1.47 erfafscheiding:
afscheiding welke op een grens tussen twee erven is geplaatst.
1.48 evenement:
elk voor publiek toegankelijke verrichting van vermaak die een bijdrage levert aan het culturele, sociale en/of sportieve leven.
1.49 evenemententerrein:
een terrein dat is bedoeld voor en dat qua ligging, toegankelijkheid, ondergrond en omvang geschikt is voor het houden van eenmalige dan wel periodiek terugkerende tijdelijke evenementen die een grote verkeersaantrekkende werking kunnen hebben.

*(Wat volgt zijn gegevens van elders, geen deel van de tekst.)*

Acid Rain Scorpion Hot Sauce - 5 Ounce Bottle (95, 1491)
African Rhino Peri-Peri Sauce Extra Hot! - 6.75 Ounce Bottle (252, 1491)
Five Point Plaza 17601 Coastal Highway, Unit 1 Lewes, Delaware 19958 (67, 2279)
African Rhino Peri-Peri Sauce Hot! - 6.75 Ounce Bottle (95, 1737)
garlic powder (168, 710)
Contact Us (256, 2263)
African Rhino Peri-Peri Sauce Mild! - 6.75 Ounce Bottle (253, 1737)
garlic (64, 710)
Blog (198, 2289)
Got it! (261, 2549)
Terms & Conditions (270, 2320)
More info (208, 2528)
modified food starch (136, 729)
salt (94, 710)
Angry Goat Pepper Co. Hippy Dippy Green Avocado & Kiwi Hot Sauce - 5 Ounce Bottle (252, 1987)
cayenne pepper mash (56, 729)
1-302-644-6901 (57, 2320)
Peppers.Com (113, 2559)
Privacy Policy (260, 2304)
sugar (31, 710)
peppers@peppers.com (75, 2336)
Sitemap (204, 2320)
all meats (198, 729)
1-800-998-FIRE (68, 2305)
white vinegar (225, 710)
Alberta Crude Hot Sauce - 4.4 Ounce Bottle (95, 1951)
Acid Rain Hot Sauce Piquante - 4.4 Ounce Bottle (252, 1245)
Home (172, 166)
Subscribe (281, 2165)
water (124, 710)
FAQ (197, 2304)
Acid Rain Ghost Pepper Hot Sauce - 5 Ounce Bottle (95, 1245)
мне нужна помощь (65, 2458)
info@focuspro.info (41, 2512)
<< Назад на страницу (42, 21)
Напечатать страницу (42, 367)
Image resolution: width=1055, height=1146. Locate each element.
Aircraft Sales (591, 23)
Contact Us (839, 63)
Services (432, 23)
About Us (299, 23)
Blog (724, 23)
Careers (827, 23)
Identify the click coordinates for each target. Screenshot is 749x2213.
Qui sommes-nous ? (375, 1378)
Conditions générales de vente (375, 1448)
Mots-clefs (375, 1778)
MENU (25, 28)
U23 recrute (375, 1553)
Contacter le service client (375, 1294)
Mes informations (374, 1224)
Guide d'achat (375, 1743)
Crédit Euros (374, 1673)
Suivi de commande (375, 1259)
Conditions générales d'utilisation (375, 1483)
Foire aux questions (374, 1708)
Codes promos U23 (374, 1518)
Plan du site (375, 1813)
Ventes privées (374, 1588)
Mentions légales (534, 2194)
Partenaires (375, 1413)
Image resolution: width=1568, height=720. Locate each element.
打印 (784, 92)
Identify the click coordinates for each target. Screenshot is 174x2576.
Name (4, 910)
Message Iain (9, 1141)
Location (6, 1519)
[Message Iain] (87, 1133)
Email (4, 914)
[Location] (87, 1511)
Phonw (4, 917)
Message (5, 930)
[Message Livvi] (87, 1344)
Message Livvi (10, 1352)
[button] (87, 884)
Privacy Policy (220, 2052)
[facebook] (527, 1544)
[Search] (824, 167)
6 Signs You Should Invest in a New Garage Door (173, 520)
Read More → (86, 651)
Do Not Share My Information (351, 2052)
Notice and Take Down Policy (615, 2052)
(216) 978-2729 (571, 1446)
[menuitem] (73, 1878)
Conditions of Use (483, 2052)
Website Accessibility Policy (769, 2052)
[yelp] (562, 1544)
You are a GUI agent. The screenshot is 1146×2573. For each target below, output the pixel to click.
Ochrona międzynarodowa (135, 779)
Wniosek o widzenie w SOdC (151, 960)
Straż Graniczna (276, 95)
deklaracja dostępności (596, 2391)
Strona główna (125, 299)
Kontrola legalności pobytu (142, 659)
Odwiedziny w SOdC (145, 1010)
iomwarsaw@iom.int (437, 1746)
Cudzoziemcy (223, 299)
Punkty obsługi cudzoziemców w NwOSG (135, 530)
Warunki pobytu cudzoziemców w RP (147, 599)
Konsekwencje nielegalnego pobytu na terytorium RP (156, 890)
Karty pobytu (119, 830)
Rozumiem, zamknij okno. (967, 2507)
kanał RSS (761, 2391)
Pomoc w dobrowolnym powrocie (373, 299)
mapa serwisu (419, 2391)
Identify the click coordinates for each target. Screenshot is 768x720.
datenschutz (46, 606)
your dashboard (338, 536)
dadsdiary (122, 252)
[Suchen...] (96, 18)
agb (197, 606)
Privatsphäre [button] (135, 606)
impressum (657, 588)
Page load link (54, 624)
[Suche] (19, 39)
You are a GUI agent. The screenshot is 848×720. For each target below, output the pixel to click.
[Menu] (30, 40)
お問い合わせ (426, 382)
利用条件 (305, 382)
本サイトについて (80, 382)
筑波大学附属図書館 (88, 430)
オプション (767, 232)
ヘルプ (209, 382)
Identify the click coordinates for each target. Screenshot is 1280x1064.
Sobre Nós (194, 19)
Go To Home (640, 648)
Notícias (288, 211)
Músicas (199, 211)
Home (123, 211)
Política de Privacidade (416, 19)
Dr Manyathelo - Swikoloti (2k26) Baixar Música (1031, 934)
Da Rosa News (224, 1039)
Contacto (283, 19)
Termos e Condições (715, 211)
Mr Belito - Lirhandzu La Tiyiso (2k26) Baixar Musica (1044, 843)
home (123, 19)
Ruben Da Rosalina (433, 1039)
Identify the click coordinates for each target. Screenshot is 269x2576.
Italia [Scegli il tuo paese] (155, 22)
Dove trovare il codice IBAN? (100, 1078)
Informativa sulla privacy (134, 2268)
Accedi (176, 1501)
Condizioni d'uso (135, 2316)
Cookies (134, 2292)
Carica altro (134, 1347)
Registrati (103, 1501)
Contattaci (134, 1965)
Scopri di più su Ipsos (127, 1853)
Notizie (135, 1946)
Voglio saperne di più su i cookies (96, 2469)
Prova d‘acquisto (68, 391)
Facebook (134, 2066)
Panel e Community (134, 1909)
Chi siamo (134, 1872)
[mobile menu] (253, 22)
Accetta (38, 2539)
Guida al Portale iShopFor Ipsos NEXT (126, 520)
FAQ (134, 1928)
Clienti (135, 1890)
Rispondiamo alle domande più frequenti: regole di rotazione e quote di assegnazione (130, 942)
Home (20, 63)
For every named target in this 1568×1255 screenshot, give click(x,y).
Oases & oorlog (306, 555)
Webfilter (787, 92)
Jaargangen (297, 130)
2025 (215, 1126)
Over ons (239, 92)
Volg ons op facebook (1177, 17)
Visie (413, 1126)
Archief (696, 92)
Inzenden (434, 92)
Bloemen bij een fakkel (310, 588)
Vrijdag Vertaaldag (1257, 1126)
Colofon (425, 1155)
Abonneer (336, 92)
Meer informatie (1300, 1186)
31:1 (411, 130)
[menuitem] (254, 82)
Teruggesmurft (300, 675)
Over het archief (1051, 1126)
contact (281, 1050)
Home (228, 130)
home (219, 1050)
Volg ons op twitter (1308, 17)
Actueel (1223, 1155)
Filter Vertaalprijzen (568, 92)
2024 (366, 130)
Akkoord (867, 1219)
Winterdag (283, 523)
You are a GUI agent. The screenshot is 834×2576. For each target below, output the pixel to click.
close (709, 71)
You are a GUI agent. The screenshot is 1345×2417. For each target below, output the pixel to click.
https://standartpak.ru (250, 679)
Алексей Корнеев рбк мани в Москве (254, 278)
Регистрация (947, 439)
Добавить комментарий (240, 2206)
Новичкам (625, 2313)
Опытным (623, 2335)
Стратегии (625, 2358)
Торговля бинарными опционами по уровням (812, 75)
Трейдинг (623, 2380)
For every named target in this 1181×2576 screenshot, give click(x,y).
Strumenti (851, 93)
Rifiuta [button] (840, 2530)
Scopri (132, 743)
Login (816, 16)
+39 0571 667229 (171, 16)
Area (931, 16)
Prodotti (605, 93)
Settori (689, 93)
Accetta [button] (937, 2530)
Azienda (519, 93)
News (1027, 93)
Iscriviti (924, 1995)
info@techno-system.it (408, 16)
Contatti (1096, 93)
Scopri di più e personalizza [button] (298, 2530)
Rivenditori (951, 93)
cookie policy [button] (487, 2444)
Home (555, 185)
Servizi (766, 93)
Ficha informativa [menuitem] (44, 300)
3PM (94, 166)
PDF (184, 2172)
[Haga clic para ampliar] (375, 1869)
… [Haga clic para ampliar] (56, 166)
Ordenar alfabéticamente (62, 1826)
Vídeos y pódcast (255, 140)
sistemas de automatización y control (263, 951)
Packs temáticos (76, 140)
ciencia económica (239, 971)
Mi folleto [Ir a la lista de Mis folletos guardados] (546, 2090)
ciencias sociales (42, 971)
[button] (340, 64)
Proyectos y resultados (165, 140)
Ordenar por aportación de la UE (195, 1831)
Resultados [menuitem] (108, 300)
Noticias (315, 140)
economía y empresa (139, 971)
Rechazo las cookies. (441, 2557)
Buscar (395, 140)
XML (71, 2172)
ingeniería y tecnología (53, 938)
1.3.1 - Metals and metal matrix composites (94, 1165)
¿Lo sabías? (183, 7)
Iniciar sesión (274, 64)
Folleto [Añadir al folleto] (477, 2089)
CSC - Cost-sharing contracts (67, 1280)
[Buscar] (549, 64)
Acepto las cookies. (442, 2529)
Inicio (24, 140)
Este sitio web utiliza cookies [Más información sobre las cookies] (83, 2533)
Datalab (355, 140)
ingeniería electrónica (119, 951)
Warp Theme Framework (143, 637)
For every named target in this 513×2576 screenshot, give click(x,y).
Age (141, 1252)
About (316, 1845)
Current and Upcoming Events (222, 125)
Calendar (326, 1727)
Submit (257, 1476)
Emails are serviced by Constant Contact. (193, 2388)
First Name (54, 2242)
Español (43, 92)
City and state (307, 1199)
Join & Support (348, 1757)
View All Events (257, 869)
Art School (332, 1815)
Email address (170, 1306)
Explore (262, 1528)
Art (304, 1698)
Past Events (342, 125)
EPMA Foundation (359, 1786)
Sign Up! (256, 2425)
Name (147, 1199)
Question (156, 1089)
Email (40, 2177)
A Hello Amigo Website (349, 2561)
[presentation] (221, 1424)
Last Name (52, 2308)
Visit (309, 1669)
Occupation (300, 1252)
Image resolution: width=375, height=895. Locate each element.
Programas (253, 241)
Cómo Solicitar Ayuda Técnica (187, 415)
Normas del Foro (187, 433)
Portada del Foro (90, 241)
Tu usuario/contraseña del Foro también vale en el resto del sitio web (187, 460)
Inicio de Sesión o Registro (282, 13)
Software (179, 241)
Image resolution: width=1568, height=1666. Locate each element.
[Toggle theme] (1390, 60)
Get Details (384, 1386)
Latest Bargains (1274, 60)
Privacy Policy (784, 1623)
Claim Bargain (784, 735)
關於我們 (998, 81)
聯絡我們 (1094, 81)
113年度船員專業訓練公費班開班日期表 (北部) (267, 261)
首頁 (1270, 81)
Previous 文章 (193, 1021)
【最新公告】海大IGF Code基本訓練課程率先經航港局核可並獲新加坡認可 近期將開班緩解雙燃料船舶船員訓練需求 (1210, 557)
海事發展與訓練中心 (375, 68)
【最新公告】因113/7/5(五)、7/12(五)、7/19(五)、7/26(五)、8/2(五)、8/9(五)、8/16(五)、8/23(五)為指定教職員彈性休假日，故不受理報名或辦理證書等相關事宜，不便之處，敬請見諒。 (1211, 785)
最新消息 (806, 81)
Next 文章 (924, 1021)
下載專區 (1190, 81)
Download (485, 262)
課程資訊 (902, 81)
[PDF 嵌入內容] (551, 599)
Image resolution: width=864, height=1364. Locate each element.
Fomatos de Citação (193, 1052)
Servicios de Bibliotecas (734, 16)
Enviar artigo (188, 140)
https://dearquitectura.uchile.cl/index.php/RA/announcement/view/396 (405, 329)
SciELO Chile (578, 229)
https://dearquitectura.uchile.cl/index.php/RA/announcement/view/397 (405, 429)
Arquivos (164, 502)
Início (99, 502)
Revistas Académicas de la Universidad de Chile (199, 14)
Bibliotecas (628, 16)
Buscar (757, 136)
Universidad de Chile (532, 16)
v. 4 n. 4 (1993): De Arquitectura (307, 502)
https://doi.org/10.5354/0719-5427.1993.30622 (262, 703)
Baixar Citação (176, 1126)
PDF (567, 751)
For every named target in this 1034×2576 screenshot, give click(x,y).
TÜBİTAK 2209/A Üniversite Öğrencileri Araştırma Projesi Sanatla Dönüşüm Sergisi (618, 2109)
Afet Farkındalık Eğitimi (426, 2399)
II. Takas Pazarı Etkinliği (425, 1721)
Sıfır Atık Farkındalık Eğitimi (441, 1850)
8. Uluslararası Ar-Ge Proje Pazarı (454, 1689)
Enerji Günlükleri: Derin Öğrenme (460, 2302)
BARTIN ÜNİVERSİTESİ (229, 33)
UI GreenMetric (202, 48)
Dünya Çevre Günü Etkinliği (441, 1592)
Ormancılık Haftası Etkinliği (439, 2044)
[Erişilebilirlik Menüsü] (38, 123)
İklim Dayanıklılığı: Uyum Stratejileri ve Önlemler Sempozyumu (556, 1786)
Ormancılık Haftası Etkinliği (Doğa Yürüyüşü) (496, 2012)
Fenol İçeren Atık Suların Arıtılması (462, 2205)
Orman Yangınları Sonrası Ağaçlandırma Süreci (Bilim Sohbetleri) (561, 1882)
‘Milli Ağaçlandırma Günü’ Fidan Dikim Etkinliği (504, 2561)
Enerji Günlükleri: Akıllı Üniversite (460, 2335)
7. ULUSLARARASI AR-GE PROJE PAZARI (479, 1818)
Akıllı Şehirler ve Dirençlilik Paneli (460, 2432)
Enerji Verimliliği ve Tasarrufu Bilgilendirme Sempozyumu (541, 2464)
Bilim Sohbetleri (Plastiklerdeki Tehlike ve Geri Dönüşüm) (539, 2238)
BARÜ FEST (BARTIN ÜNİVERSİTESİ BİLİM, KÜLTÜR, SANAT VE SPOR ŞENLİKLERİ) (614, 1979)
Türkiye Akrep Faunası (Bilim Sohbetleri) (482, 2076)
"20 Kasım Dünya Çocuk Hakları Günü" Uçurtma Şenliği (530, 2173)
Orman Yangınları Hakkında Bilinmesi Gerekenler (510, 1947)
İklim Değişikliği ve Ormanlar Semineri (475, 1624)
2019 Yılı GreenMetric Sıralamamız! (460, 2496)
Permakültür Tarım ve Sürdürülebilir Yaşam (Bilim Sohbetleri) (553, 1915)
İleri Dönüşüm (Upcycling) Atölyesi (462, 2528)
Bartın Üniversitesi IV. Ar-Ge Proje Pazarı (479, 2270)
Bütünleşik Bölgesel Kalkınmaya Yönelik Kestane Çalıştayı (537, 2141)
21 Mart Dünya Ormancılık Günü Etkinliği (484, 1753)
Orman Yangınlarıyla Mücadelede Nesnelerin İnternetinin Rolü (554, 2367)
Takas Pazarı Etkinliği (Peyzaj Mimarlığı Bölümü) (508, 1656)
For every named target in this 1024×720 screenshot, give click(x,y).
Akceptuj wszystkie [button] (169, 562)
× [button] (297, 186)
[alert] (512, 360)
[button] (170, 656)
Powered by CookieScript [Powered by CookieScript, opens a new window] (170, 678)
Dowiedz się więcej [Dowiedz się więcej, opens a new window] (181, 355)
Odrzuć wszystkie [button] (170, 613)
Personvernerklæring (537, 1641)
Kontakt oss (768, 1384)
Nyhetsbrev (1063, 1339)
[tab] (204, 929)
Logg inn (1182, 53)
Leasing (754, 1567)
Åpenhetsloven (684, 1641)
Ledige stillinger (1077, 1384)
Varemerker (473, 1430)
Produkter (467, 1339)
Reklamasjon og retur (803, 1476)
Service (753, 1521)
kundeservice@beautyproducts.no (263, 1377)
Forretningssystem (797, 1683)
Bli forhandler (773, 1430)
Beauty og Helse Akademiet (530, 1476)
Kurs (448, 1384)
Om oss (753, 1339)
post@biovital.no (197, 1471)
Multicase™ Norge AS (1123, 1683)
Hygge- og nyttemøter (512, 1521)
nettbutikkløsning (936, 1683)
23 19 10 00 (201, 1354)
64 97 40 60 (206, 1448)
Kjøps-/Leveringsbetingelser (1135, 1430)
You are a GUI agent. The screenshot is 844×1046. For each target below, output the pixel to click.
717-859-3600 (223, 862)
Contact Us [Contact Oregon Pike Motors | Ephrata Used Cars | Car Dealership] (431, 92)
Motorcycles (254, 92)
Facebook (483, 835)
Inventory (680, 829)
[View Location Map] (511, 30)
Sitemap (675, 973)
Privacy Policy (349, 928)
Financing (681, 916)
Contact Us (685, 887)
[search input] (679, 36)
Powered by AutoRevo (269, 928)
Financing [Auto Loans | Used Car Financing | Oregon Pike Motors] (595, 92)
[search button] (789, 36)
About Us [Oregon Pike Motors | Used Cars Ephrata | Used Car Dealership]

1.50 extensieve recreatie:
die vormen van recreatie welke in hoofdzaak zijn gericht op natuur- en landschapsbeleving, zoals fietsen, vissen, wandelen, paardrijden, roeien en fietsen.
1.51 gebouw:
elk bouwwerk, dat een voor mensen toegankelijke, overdekte, geheel of gedeeltelijk met wanden omsloten ruimte vormt.
1.52 gestapelde woning:
een woning in een woongebouw dat twee of meer geheel of gedeeltelijk boven elkaar gelegen woningen bevat waarbij per woning een zelfstandige toegang, al dan niet direct vanaf het voetgangersniveau, is gewaarborgd.
1.53 groepsaccommodatie:
een (gedeelte van) een gebouw dat bestemd is voor tijdelijk recreatief nachtverblijf en dat qua doel, omvang, toegankelijkheid en bereikbaarheid geschikt is voor tijdelijk (nacht)verblijf van groepen.
1.54 hartlijn:
het midden van een leiding.
1.55 hoofdgebouw:
een of meer panden, of een gedeelte daarvan, dat noodzakelijk is voor de verwezenlijking van de geldende of toekomstige bestemming van een perceel en, indien meer panden of bouwwerken op het perceel aanwezig zijn, gelet op die bestemming het belangrijkst is.
1.56 hoofdverblijf:
het centrum van iemands sociaal maatschappelijk leven.
1.57 horeca:
het bedrijfsmatig verstrekken van ter plaatse te nuttigen voedsel en dranken, het bedrijfsmatig exploiteren van zaalaccommodatie en/of het bedrijfsmatig verstrekken van nachtverblijf.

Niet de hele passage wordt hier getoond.